INSTRUCTIONS FOR THE TASK:
Return the lines from the line containing "Where should I" onward. Each must match exactly, and the last line of the listing below must be included.

RECORDS FOR THE TASK:
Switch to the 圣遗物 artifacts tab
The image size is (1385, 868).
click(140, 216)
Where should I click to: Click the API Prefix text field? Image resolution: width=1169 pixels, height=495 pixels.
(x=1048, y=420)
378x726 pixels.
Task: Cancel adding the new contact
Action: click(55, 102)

RESULT OF THIS EXERCISE:
Where should I click to: Click the API Prefix text field? Image resolution: width=1169 pixels, height=495 pixels.
(x=1048, y=420)
378x726 pixels.
Task: Cancel adding the new contact
Action: click(55, 102)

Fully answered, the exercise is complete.